The Rise of the Soft Drink
Until the 1920s, soda fountains and drugstores went hand in hand. But when Prohibition shut down public bars, soda fountains began to evolve. With no local saloons to haunt, people needed something else. Sodas became known as "soft drinks," the legal alternative to cocktails (and indeed, they shared many ingredients with cocktails). Though nobody was slurping cocaine in their soft drinks anymore, soda fountains became de facto saloons, giving birth to a popular myth of the soda fountain as a nest of naughtiness. Leery of being painted as purveyors of intoxicating medicines, soda fountain manufacturers stopped making claims that soda had any kind of medicinal effects. Many soda fountains detached themselves from drugstores. And so, though soda was still called a "soft drink," the official story was that it was just tasty rather than "invigorating," or any other adjective that suggested dancing, jazz, or something even scarier.

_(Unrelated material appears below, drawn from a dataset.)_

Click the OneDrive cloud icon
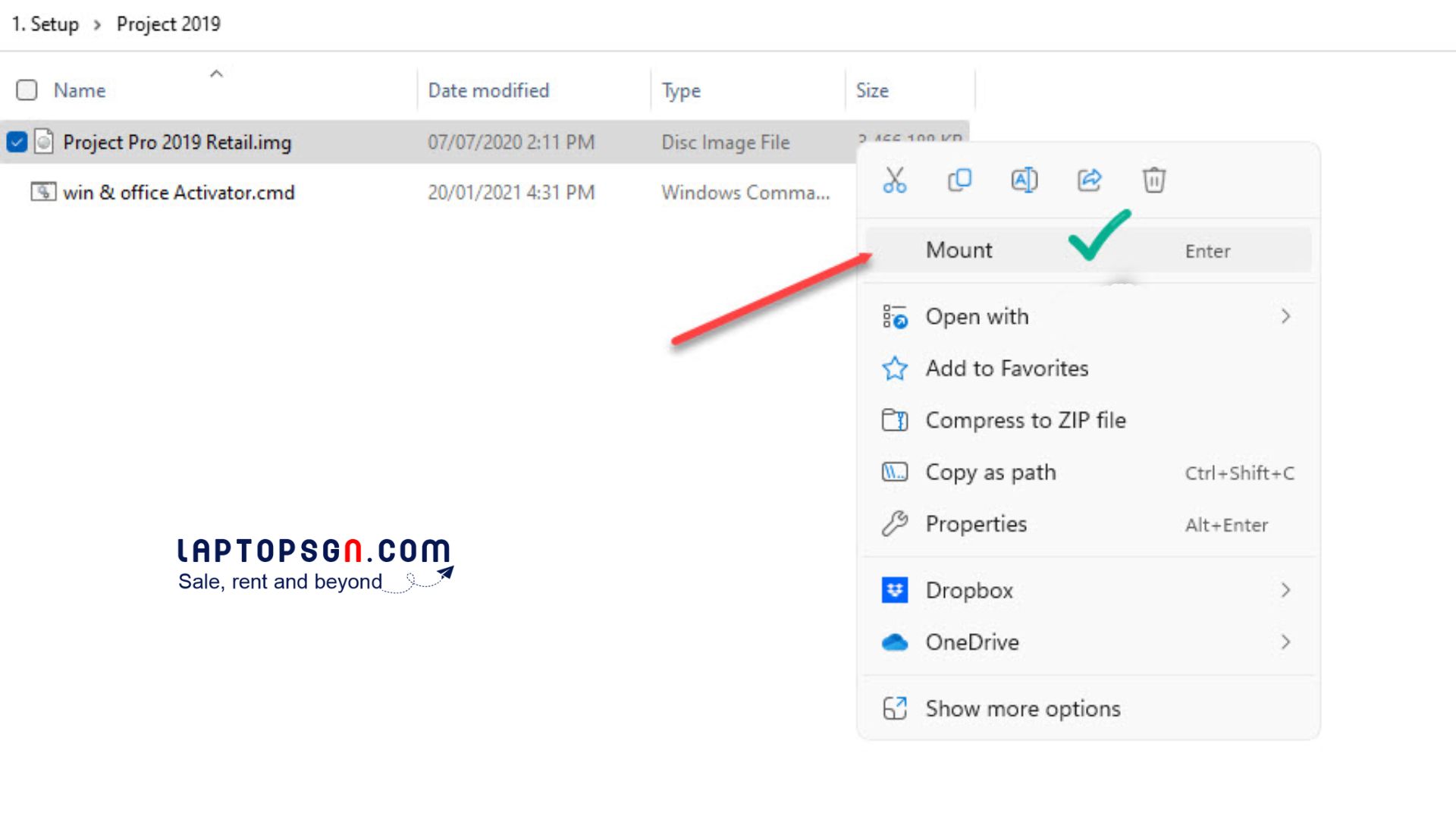 pos(896,642)
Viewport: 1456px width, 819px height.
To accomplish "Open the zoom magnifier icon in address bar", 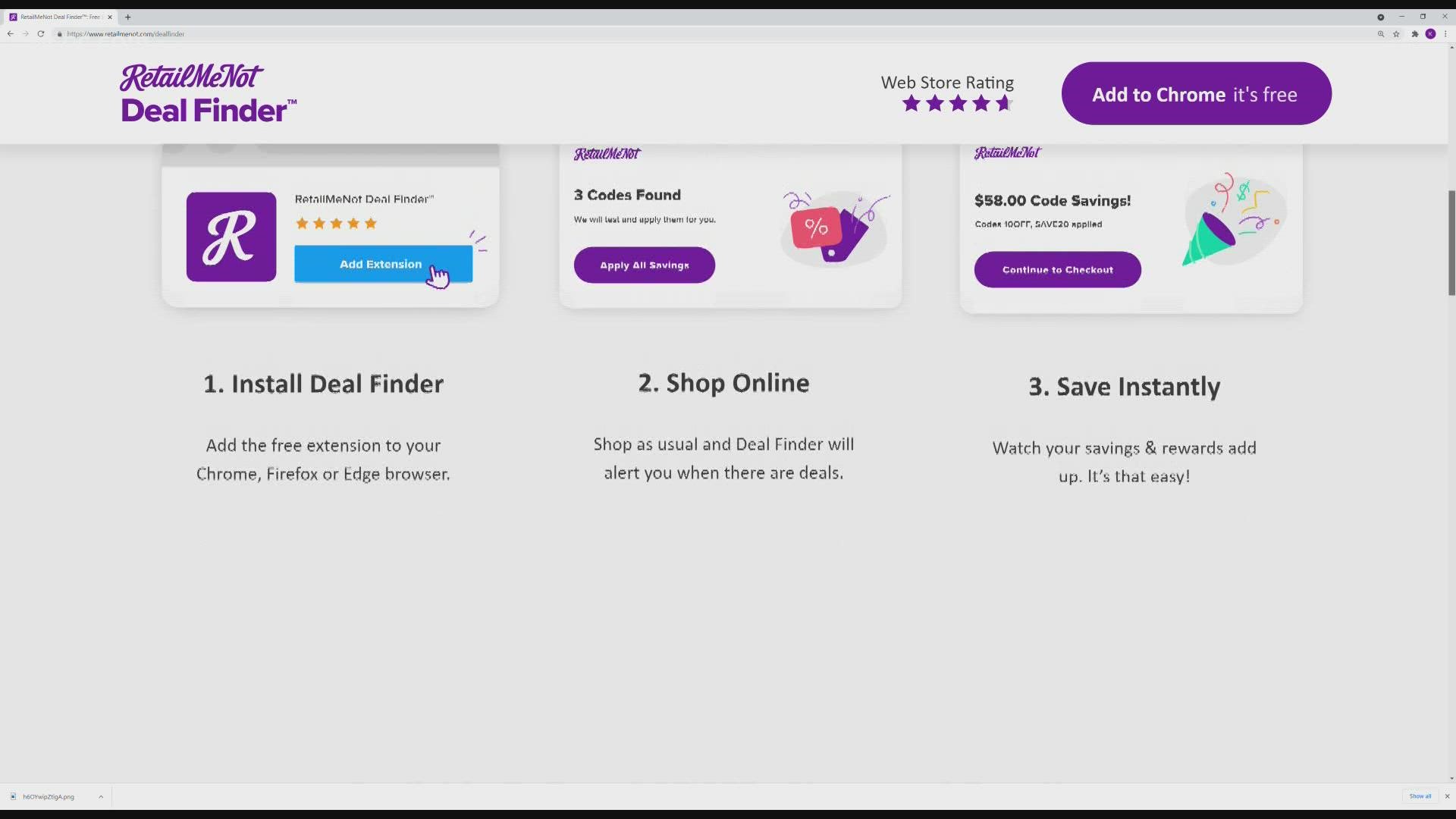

So what happened to the soda fountain? For decades, it thrived as a "soft" alternative to bars, merging with ice cream parlors to create the ultimate dessert destinations. "Soda jerks" were bartenders in these places, whipping up every kind of incredible confection, from chocolate phosphates and egg creams to rootbeer floats and crazy sundaes. In the video here, you can see 1950s movie star Rock Hudson playing the role of a soda jerk, showing off his ice cream skills. But by the mid-1960s, the soda fountain was slowly going out of style. It was too easy to get bottled sodas in the supermarket, and besides everybody was starting to think it was kind of lame that sodas didn't actually get you very intoxicated anymore.

Eventually medical knowledge came full circle. Now one of the biggest health care crises in America is obesity, partly caused by sugary drinks like Coca Cola. And school districts fight to keep sodas out of the lunchroom, to prevent kids from getting a little too "invigorated" on the mix of caffeine and sugar syrup that are still key ingredients in many popular soft drinks. Yesterday's health elixir is today's health menace.

Meanwhile, old-fashioned soda fountains and ice cream parlors are making a comeback. Partly inspired by the craze for antique cocktail recipes, entrepreneurs are opening spots like San Francisco's Ice Cream Bar, where soda jerks will whip up a special soda for you with homemade tinctures, real acid phosphate, and even some tobacco flavor just for that 1889 feeling. Just thinking about having a ginger beer float makes me feel peppy and invigorated.